In Gorsuch’s sexual economy, then, men and women are not attracted to each other because it is natural for men and women to be attracted to each other. Rather, they are attracted to each other because they merely happen to have one of the possible “orientations.” It is this very presupposition of arbitrariness that is the philosophical basis for normalizing homosexuality. In effect, then, Gorsuch reconceives sexuality universally by means of an essentially gay paradigm. Just as importantly, by interpreting Title VII’s use of the word “sex” in accordance with it, he has imposed that paradigm, however philosophically suspect, on all men, women, and children universally, as a matter of law.
Likewise, the new sexual economy thinks that “gender” is “assigned” and “presented.” The language conveys an external and arbitrary relationship between a given individual’s sexed body and the mental factors of self-experience. As with “orientation,” the implication is that there is nothing natural in the relationship between the sexed body and one’s sense of self as a sexed being. The organic unity of the embodied subject is thereby radically fragmented. But again, the implicit philosophical anthropology presupposed by this move is precisely that of the “gender identity” movement. As with “orientation,” therefore, Gorsuch has conceived the human subject according to an essentially “trans” paradigm, and he has imposed that paradigm on the entire population as a matter of law. Gorsuch’s argument is perverse because it effectively prejudges the case, arriving at its conclusion only by assuming the truth of a metaphysics that is substantially and humanly at issue.

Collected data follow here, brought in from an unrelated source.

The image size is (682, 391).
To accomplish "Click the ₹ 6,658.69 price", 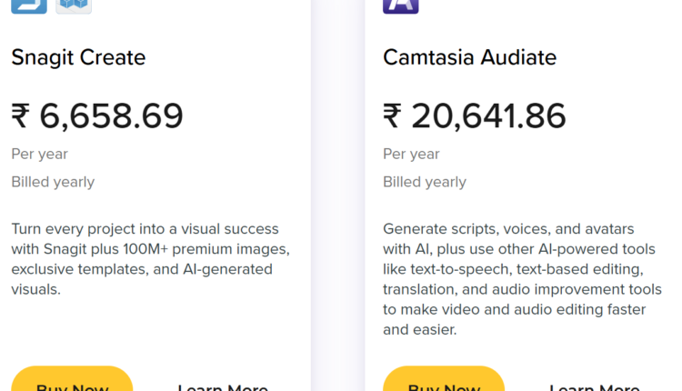I will [x=97, y=116].
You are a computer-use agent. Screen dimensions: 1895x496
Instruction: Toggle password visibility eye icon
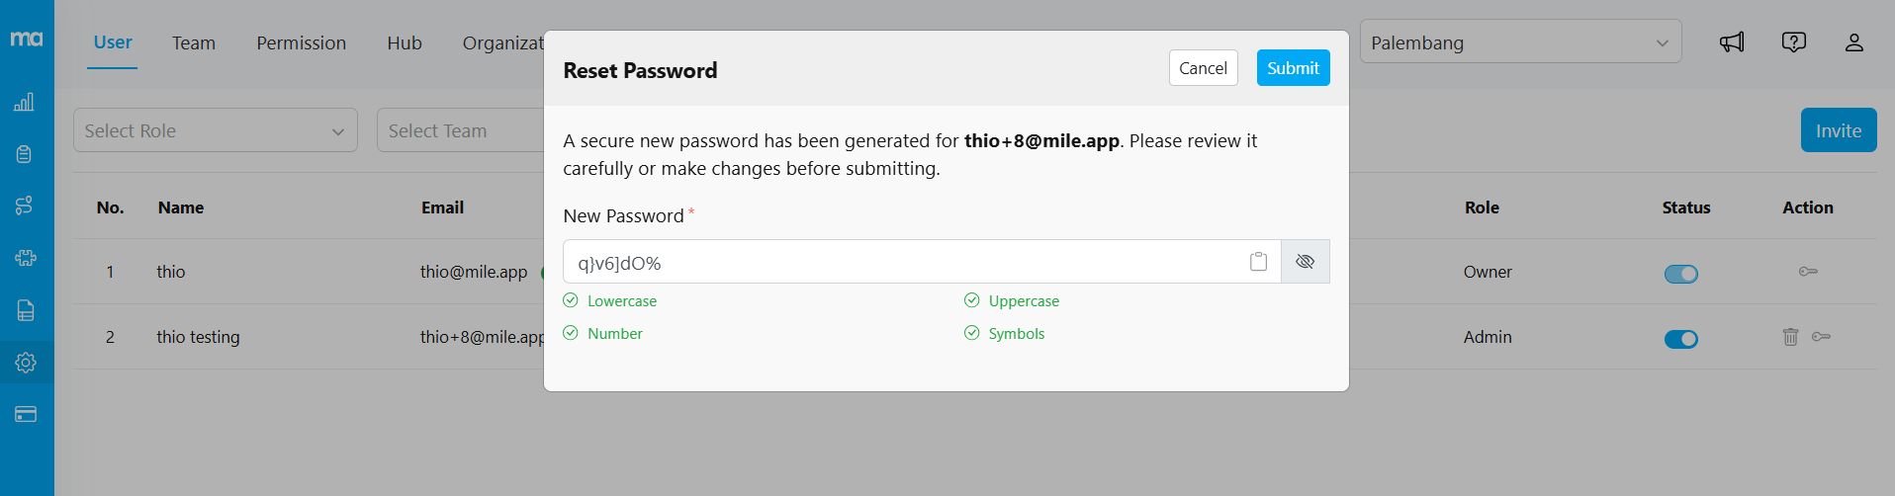point(1305,262)
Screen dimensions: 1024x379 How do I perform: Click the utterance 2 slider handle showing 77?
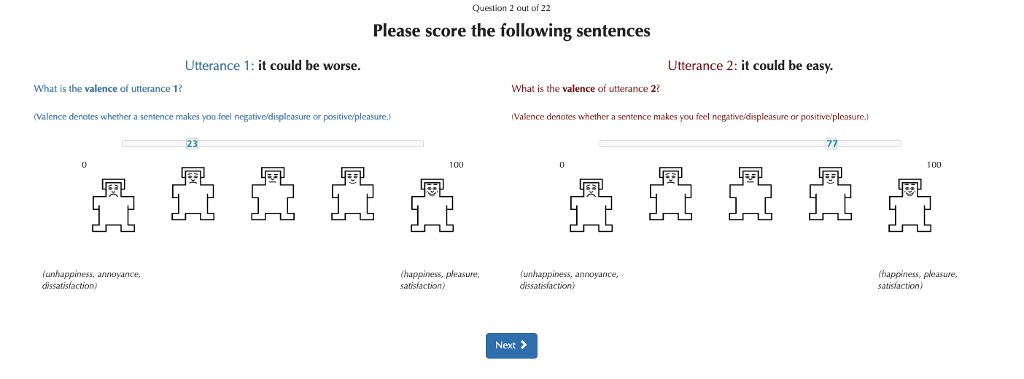pyautogui.click(x=831, y=144)
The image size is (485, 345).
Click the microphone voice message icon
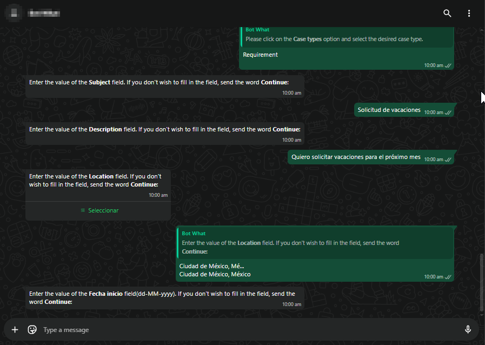(468, 330)
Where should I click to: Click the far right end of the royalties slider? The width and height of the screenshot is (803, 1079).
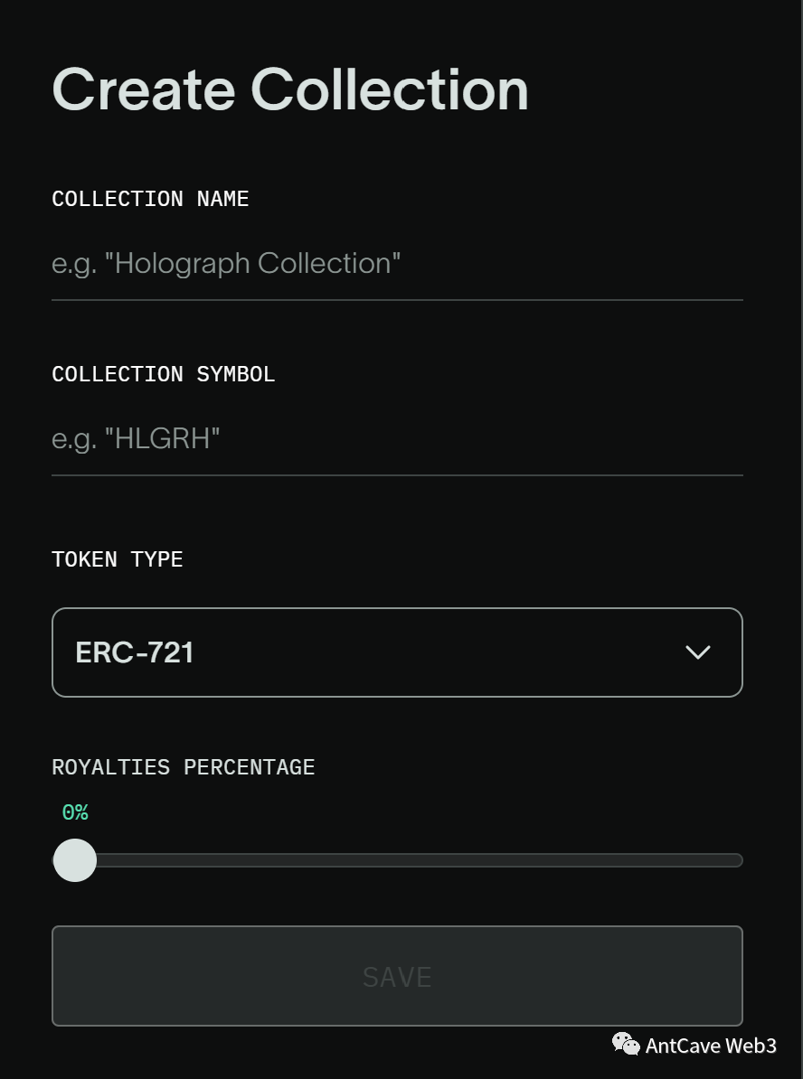(x=738, y=860)
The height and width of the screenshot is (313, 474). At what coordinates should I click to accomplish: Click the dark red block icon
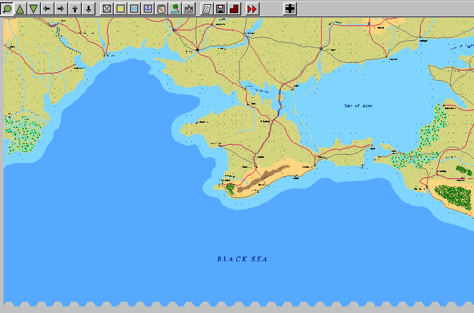[233, 9]
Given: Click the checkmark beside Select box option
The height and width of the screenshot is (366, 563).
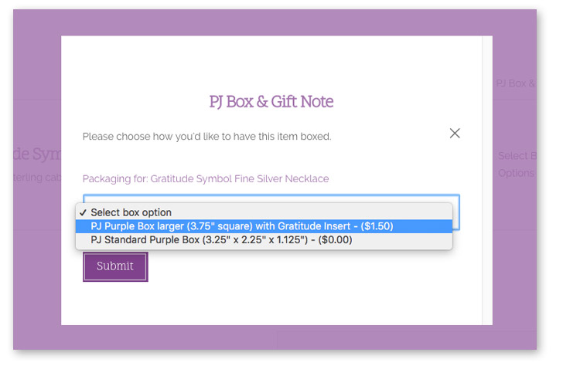Looking at the screenshot, I should [83, 212].
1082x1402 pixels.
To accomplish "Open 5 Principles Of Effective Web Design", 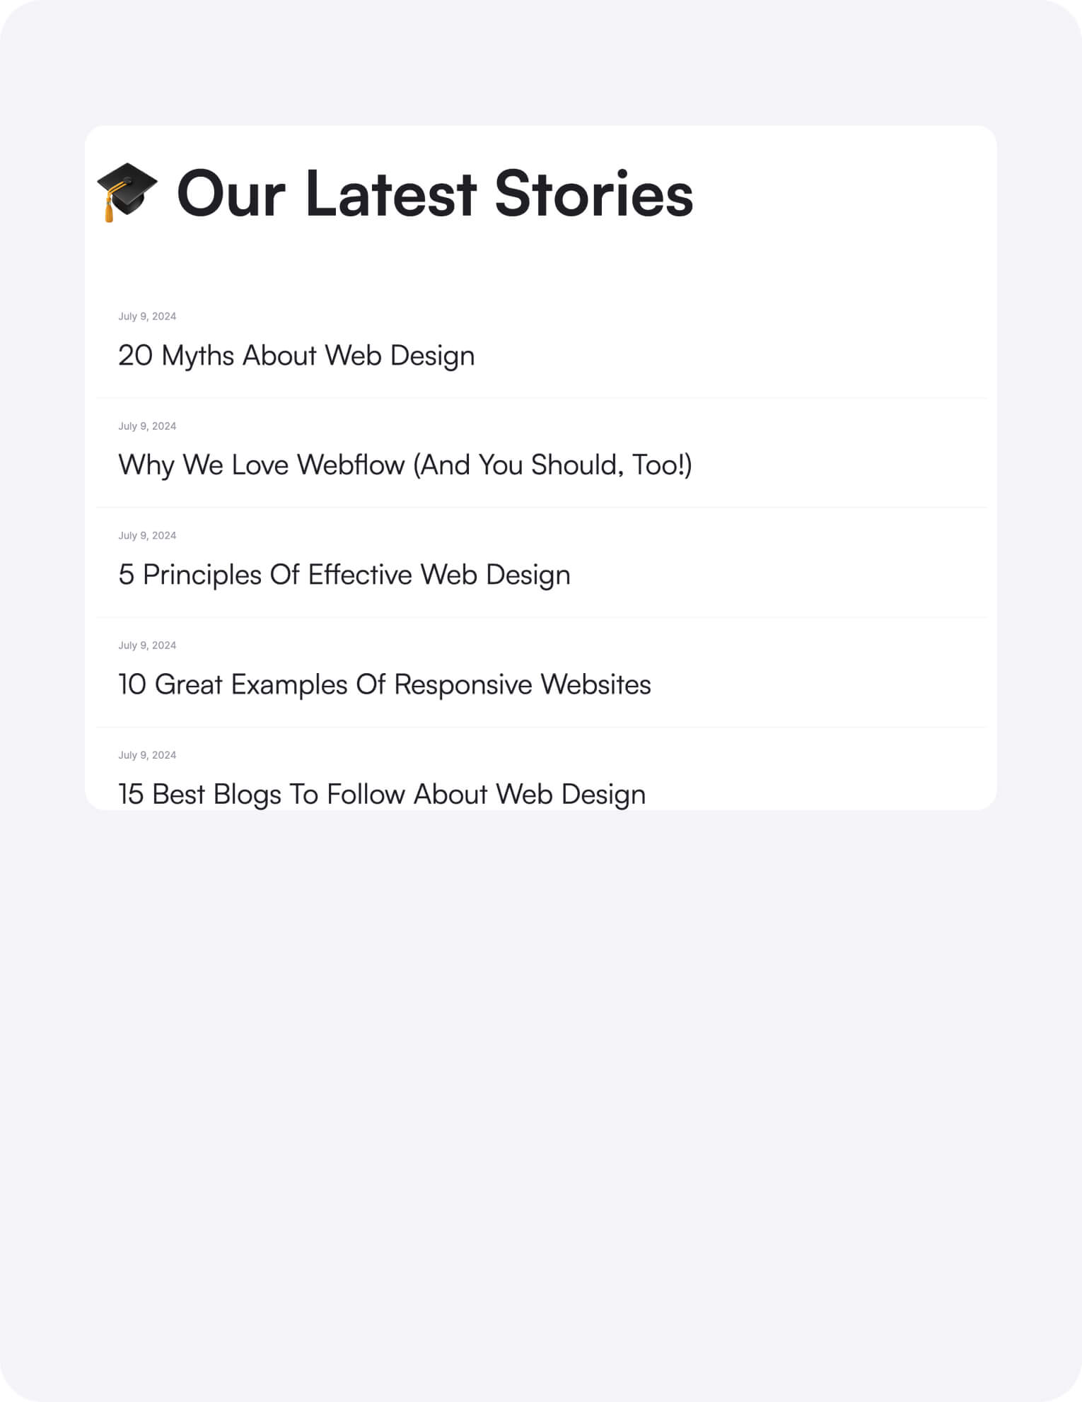I will [344, 575].
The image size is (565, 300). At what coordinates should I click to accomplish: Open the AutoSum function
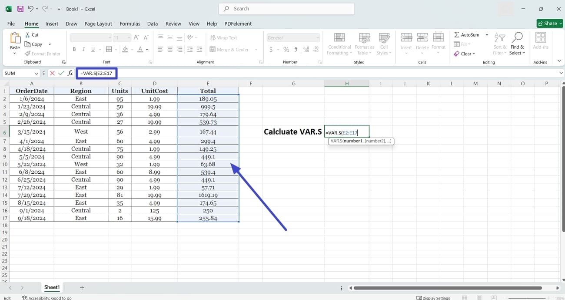point(466,34)
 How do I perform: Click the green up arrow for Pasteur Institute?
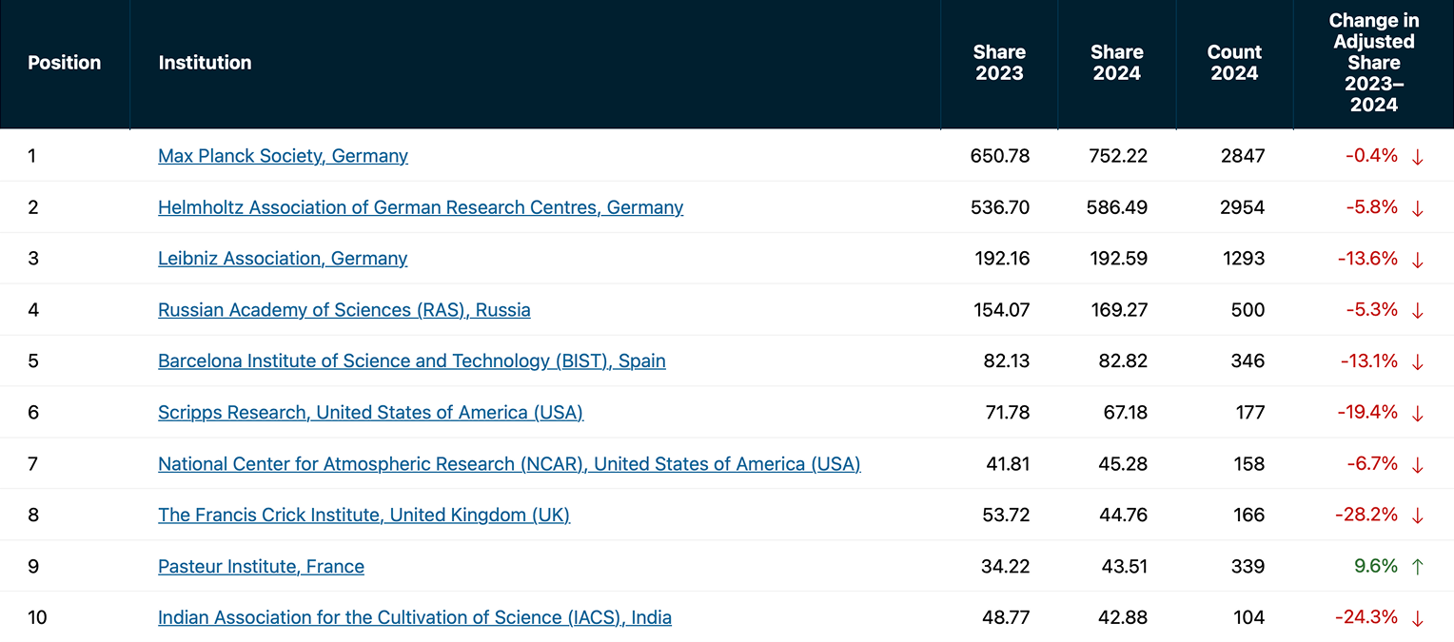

Nothing is more basic to human nature than the division of humanity into men and women and the correlation of their bodies. Nothing is more central to history, civilization, and the future of the species. Nothing is more fundamental to personal well-being, integrity, and authentic personal identity. Our ties of kinship are inscribed in our bodies from birth. All of this is now to be subjected to the fragmenting and arbitrary tendencies of the new sexuality, with its reduction of the body to mechanism and function and its consignment of the individual to the vagaries of mental states. The ability to define what people are—what their essential nature is—can only be the apotheosis of a thinly veiled totalitarianism.
Gorsuch presents the opinion as conservative and moderate. He ostensibly applies Scalia’s favored mode of interpretation and claims a limited scope of application. He feigns acceptance of bodily “sex” as real and preservation of the so-called male-female binary. For his part, Justice Kavanaugh in dissent tips his hat to the outcome as a substantive matter of justice, if not its achievement by judicial legislation.
No one should be fooled. The principles announced in Bostock will expand to the entire organism of American law, and its metaphysical assumptions will further undermine the “binary” character of sex, as they have for the larger “gender identity” movement. In the end, the process will be self-consuming, since the movement both relies on and undermines the intelligibility of sexual difference. But the wreckage will not guarantee a wholesome recovery.
In the meantime, these expansions imply a universal requirement that all must speak and act—and eventually think—according to the new metaphysical categories, despite our deepest human intuitions and experiences. This is nothing less than enforced dishonesty.
David S. Crawford is the Associate Professor of Moral Theology and Family Law, and Associate Dean for Academic Affairs, at the Pontifical John Paul II Institute for Studies on Marriage and Family in Washington, D.C.